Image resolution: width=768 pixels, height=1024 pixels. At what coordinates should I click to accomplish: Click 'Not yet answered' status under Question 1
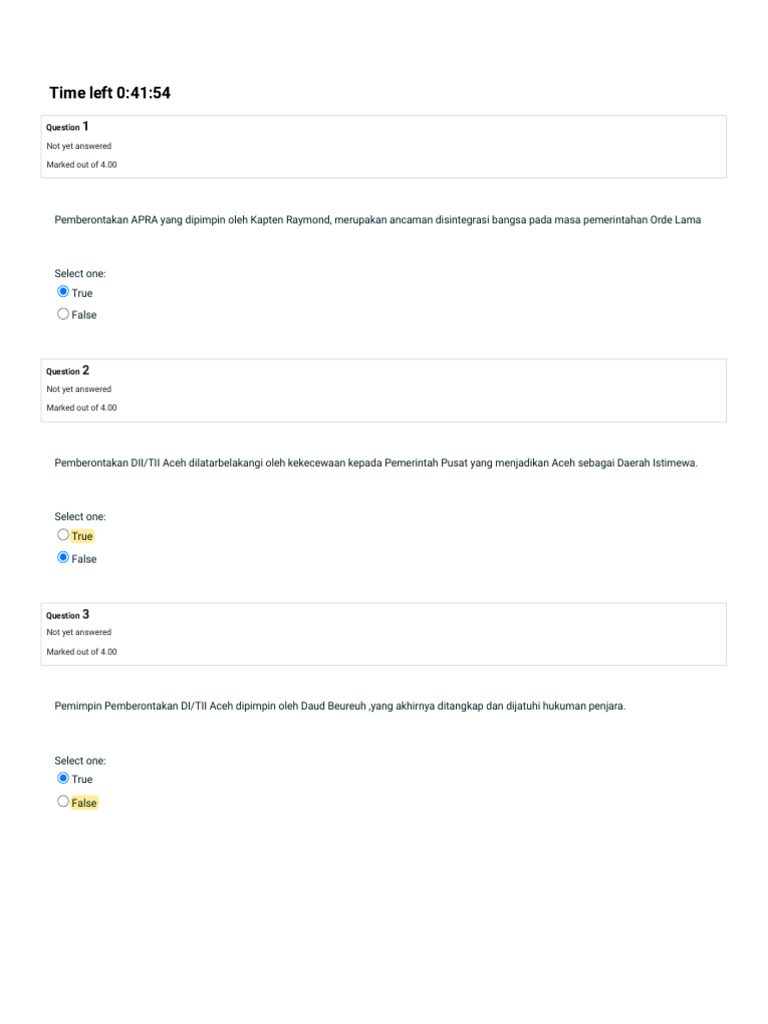79,146
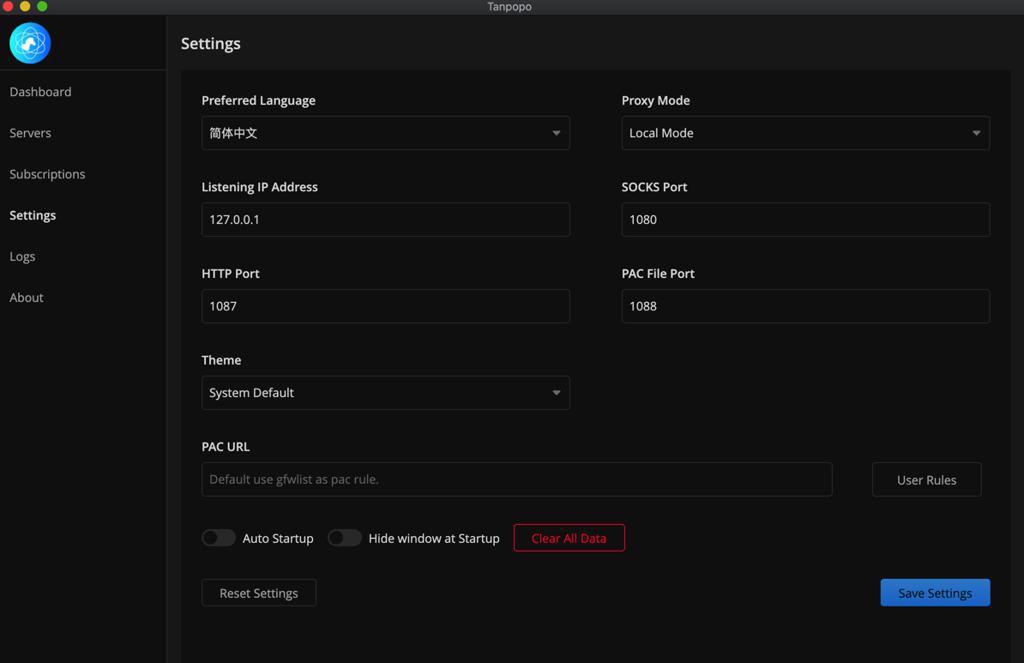The image size is (1024, 663).
Task: Click the red Clear All Data button
Action: click(569, 538)
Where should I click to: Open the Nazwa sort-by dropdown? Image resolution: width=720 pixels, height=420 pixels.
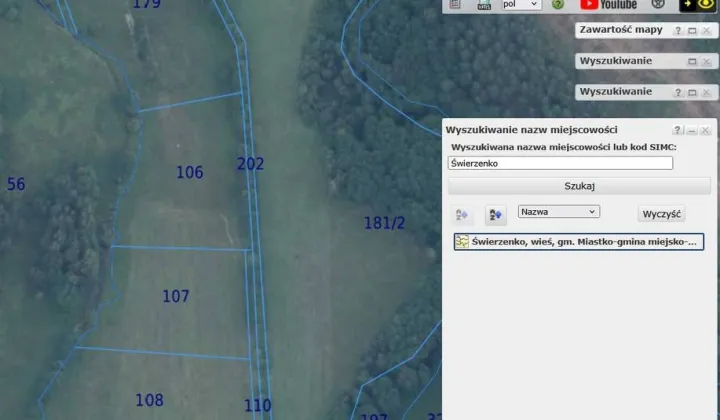(558, 212)
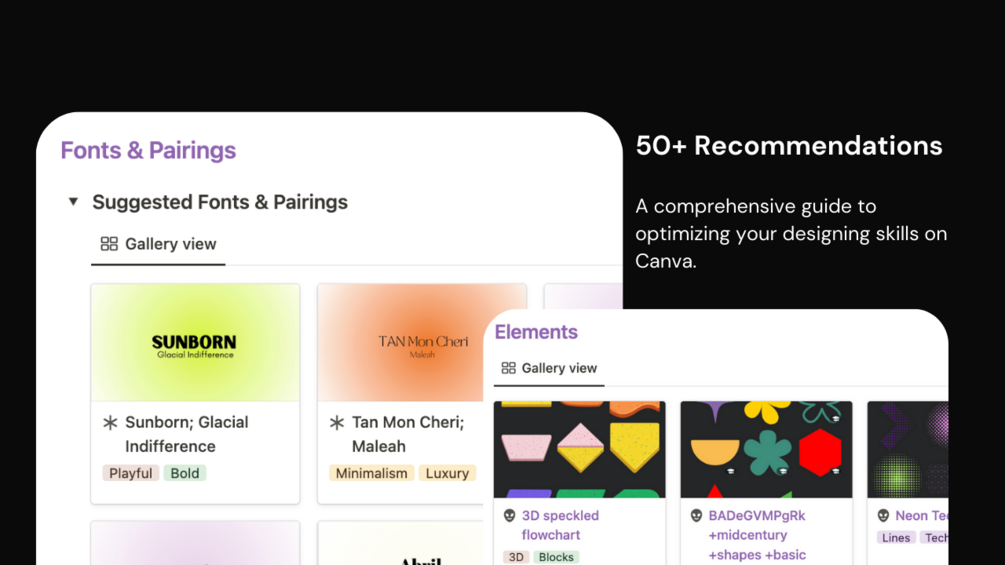
Task: Click the asterisk icon beside Tan Mon Cheri
Action: 337,423
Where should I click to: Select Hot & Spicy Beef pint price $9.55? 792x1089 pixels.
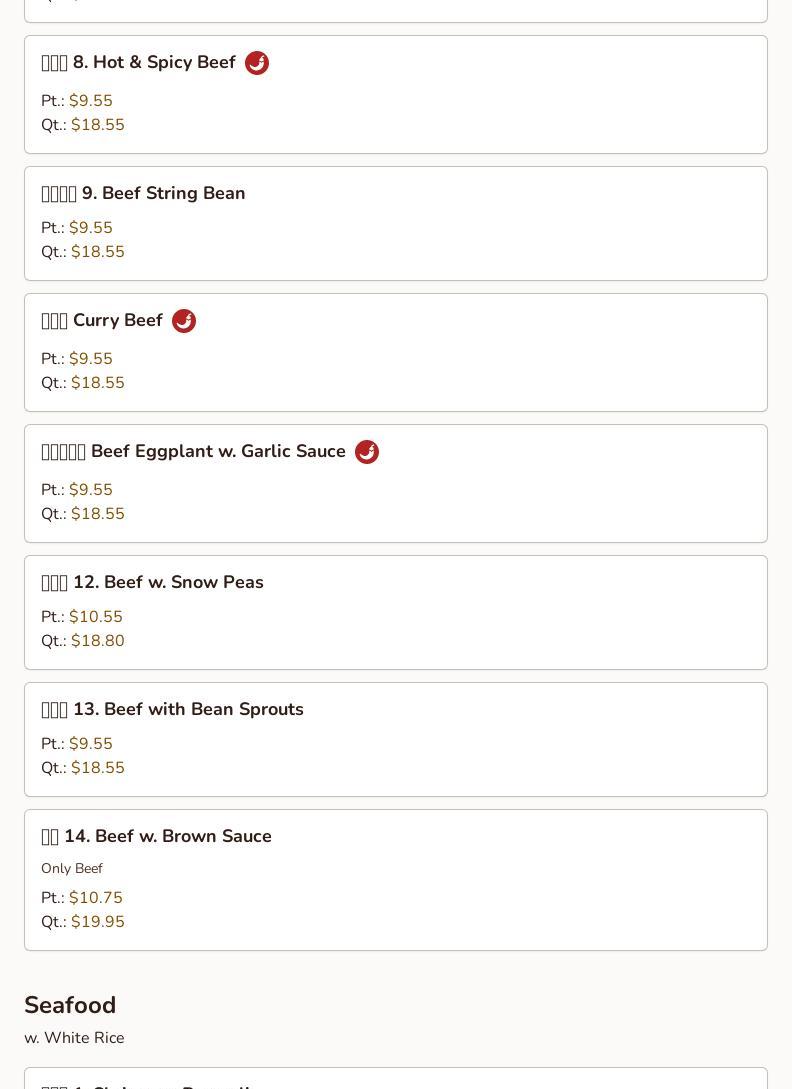90,101
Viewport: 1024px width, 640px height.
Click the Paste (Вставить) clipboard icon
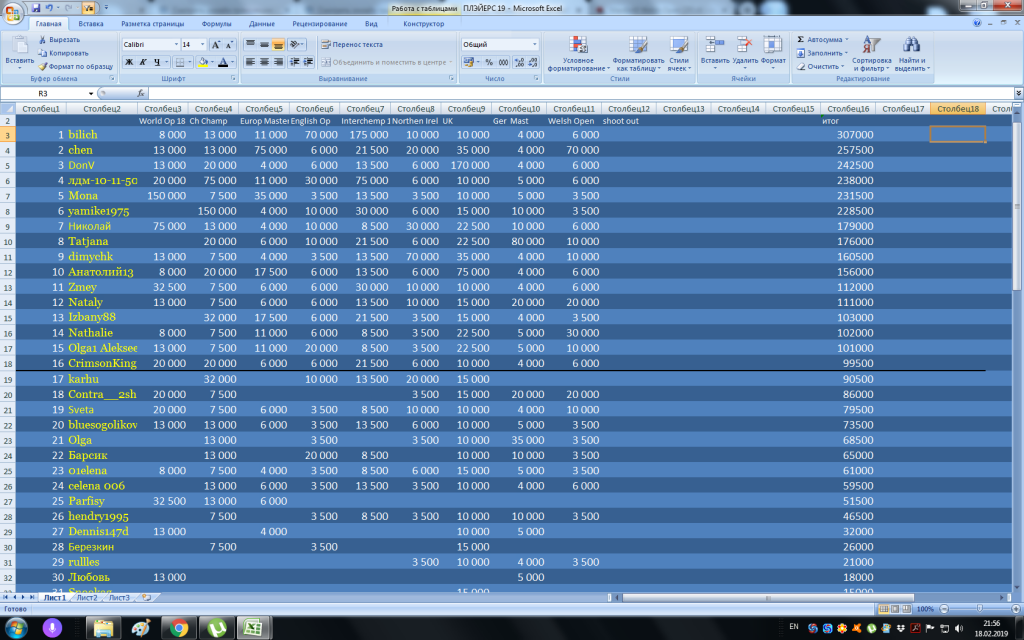coord(18,46)
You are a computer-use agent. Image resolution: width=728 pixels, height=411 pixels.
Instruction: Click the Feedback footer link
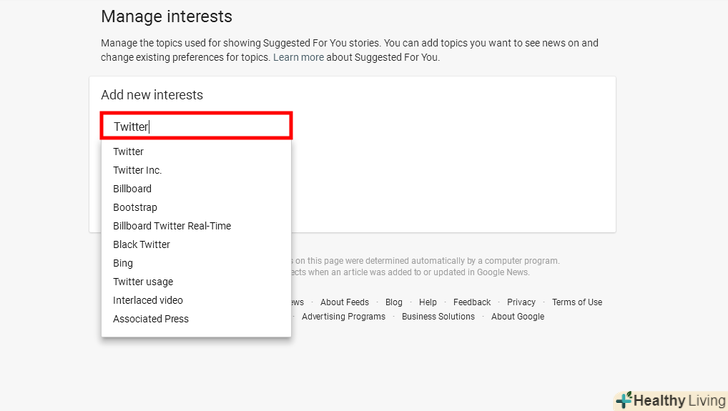tap(472, 302)
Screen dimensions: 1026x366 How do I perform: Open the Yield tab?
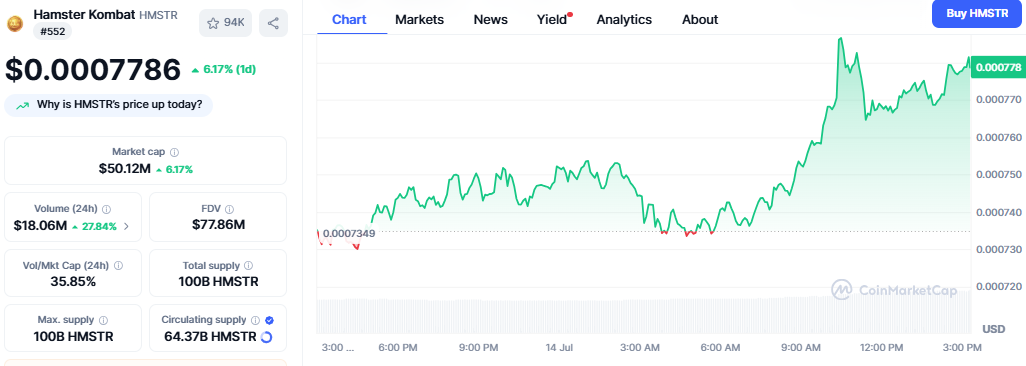[x=552, y=20]
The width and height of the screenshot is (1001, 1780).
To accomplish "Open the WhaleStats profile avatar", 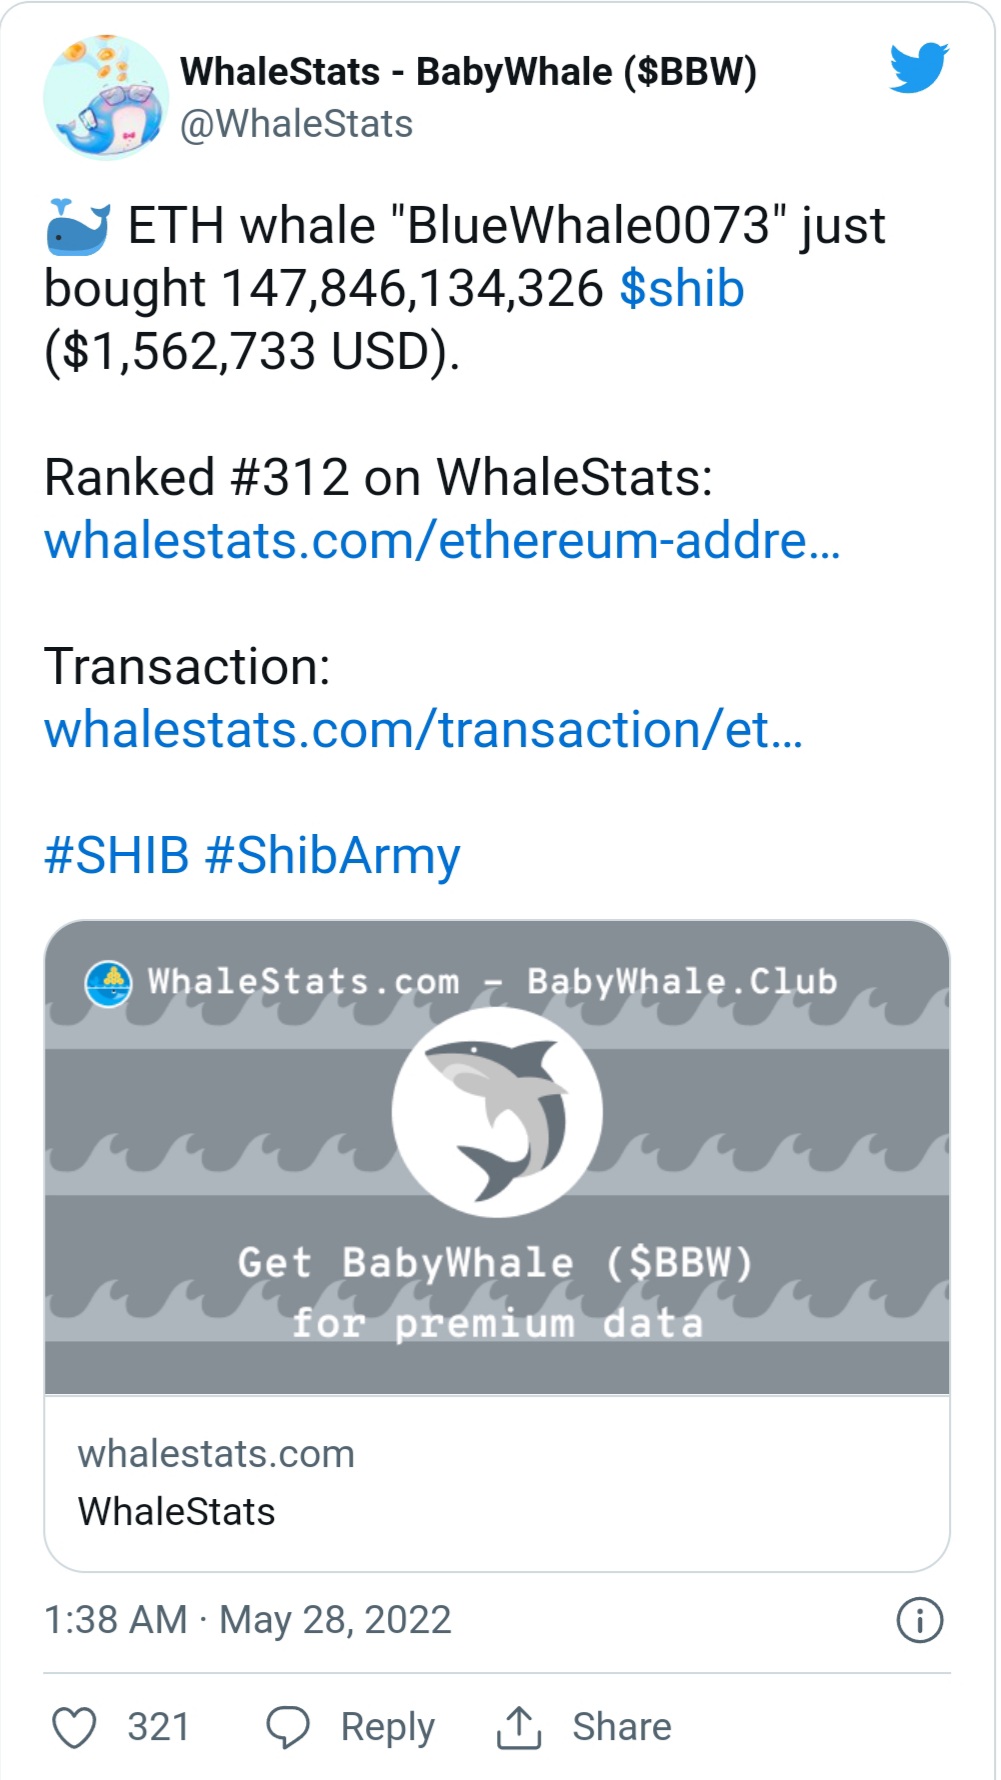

Problem:
The lines to retype begin with the one containing "Where should I click to: Open" and end with the last line of the records. Reproduce them exactly and omit the pictures.

Response:
Where should I click to: Open the Nazwa sort-by dropdown? Image resolution: width=720 pixels, height=420 pixels.
(558, 212)
Task: Click the asterisk icon beside Tan Mon Cheri
Action: 337,423
Where should I click to: Select Hot & Spicy Beef pint price $9.55? 792x1089 pixels.
90,101
Viewport: 1024px width, 640px height.
Click the Paste (Вставить) clipboard icon
coord(18,46)
You are a computer-use agent. Image resolution: width=728 pixels, height=411 pixels.
Instruction: Click the Feedback footer link
tap(472, 302)
Screen dimensions: 1026x366 How do I perform: Open the Yield tab?
[x=552, y=20]
The width and height of the screenshot is (1001, 1780).
To accomplish "Open the WhaleStats profile avatar", 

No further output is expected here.